Synago is an online minyan scheduler for Jewish communities, which operates through a collection of software services, which minimizes your needed effort to ensure your community a daily minyan.

You only need two things to become ten

What is a minyan and why is it important?

A minyan is a quorum of ten men over the age 13 required for traditional Jewish public worship.

If a minyan is not achieved, certain parts of a synagogue service is not possible, such as Torah reading, saying of Kaddish, repetition of the Amidah, and so forth. These are elements that are of high importance to members of a jewish community, and therefore an essential part of Jewish life.

So what’s the problem?

In smaller Jewish communities it is difficult to ensure a minyan every morning, midday and evening every day. Many congregations around the world have limited themselves to only get together on Shabbat or perhaps even on holidays due to low attendance.

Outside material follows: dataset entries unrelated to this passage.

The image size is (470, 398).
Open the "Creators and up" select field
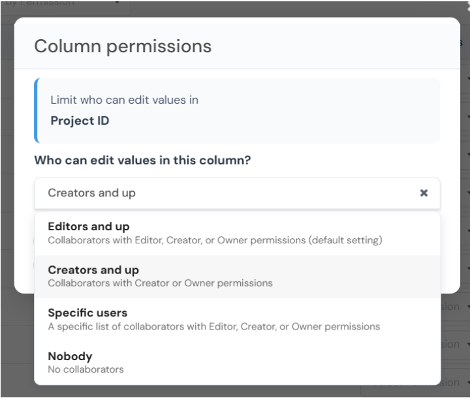coord(222,193)
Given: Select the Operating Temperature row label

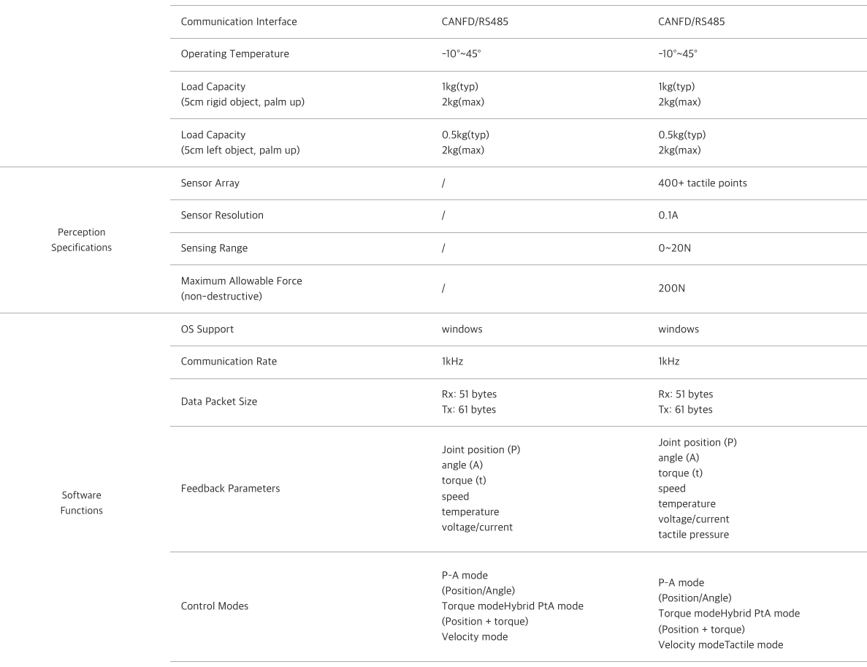Looking at the screenshot, I should tap(234, 54).
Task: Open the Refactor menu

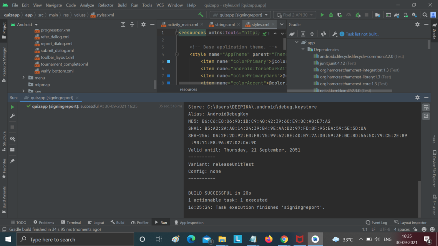Action: click(106, 5)
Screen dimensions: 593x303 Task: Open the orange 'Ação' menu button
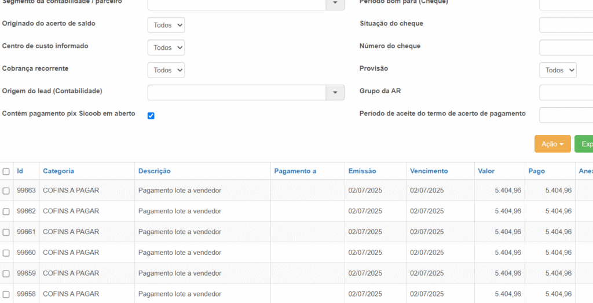552,144
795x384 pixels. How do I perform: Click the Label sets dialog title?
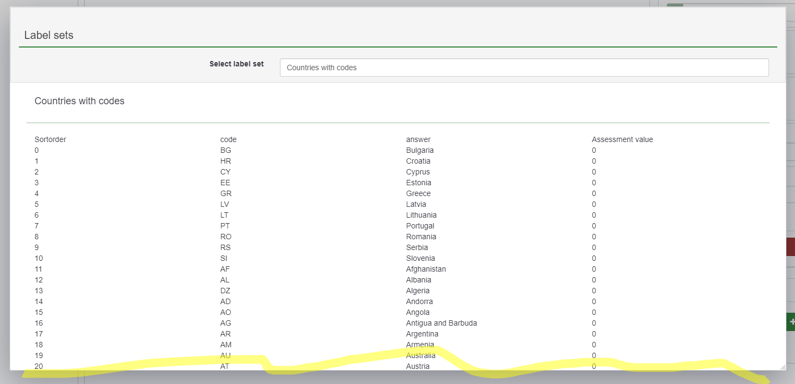tap(49, 35)
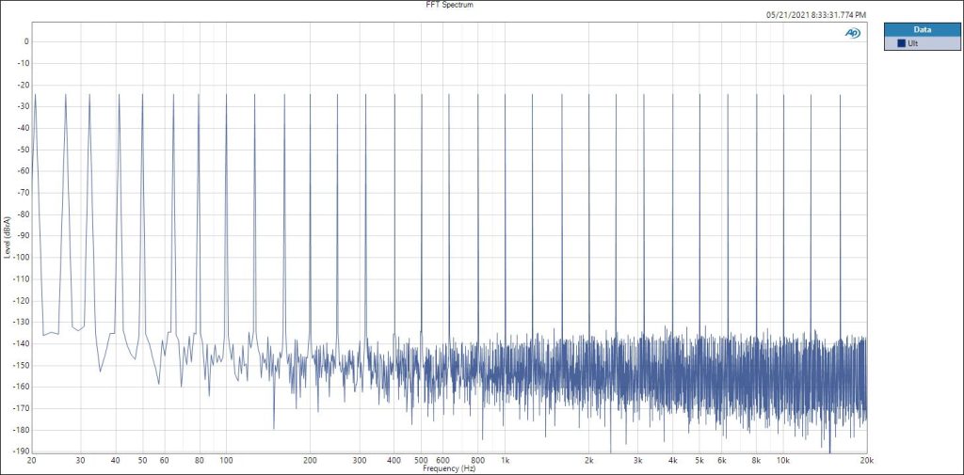Click the 500 tick on the frequency axis
Screen dimensions: 964x475
coord(422,461)
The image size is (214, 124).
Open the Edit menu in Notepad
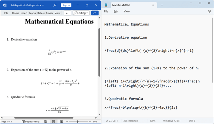click(116, 11)
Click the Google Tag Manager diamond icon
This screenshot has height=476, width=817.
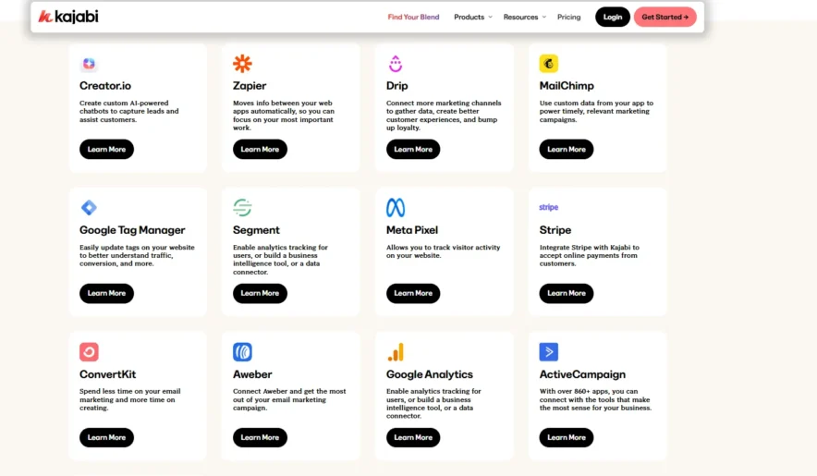click(89, 208)
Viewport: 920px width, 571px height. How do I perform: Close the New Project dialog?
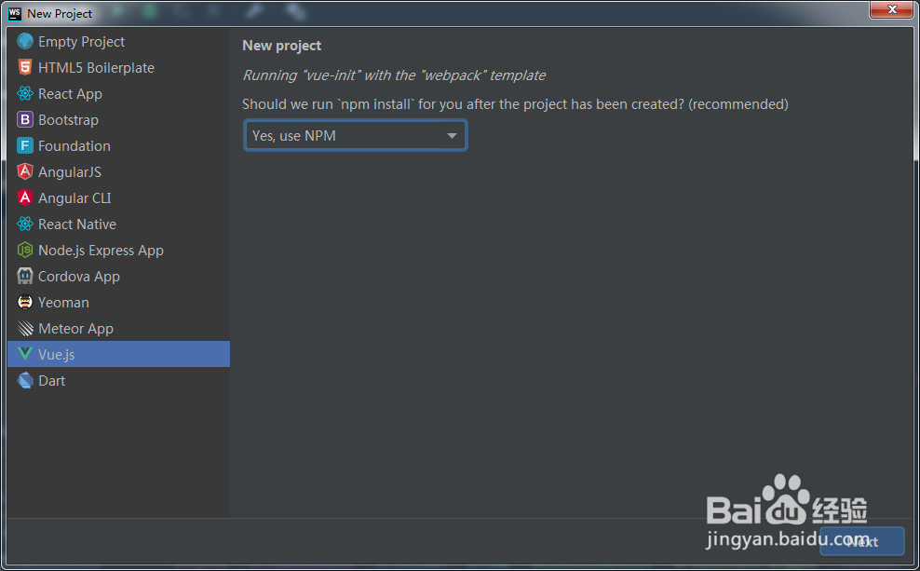(x=891, y=9)
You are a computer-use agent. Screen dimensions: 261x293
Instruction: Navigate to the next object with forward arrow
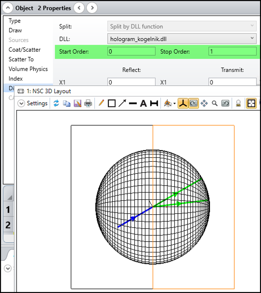coord(92,8)

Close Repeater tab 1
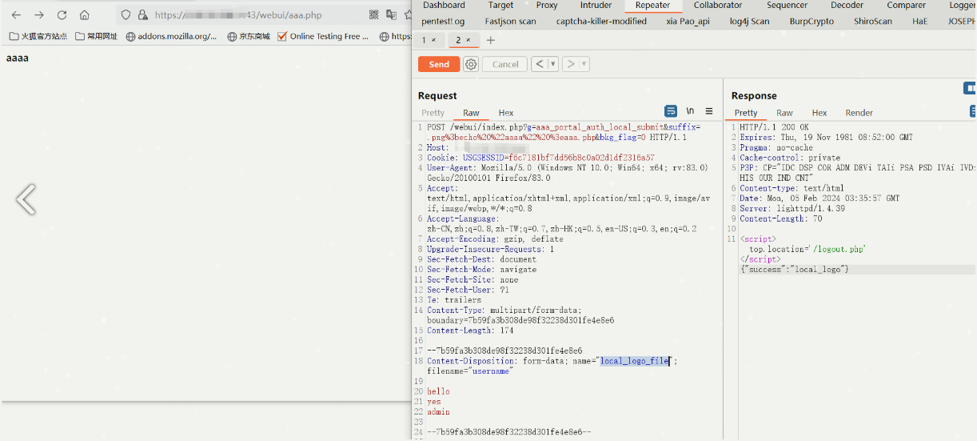coord(433,40)
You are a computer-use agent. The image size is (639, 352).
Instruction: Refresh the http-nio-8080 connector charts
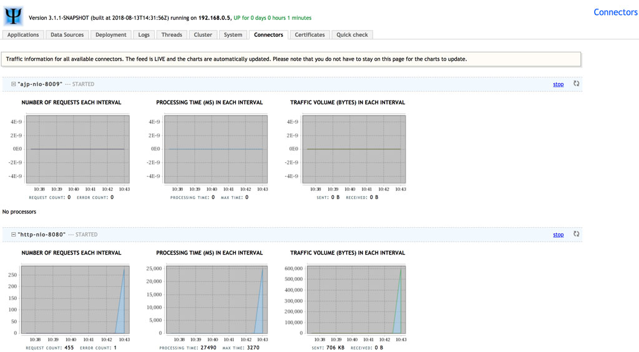tap(576, 234)
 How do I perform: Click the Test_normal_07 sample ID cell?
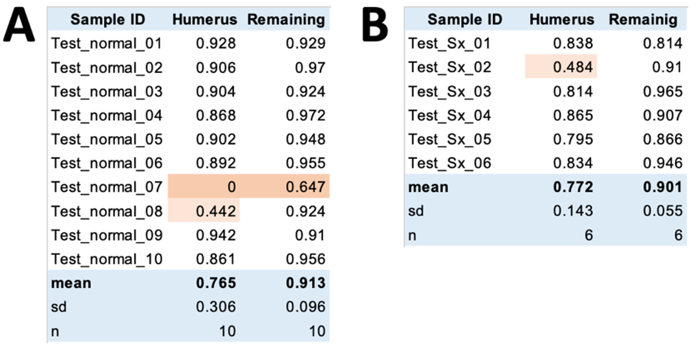107,187
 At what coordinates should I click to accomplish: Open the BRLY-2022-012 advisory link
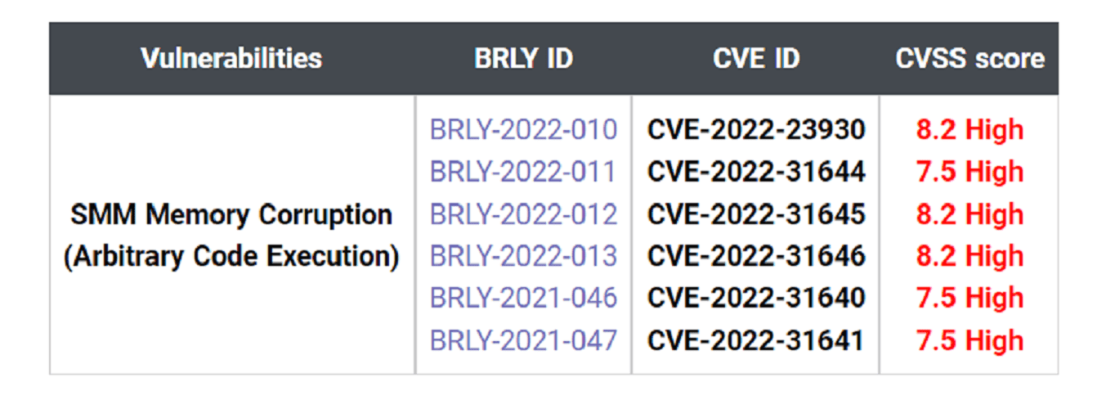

There can be many root reasons behind this, but the key problem is often lack of organization and planning of attendance. Today most people live busy lives where last minute, unpredictable events prevent them to attend services as often as they would like.

A synagogue service without a minyan is not a pleasant experience. Many people decide to pray at home or not pray at all rather than attend a service without a minyan.

Assuming a service will not have a minyan causes attendance levels to drop increasingly and thereby becoming a self-fulfilling prophecy.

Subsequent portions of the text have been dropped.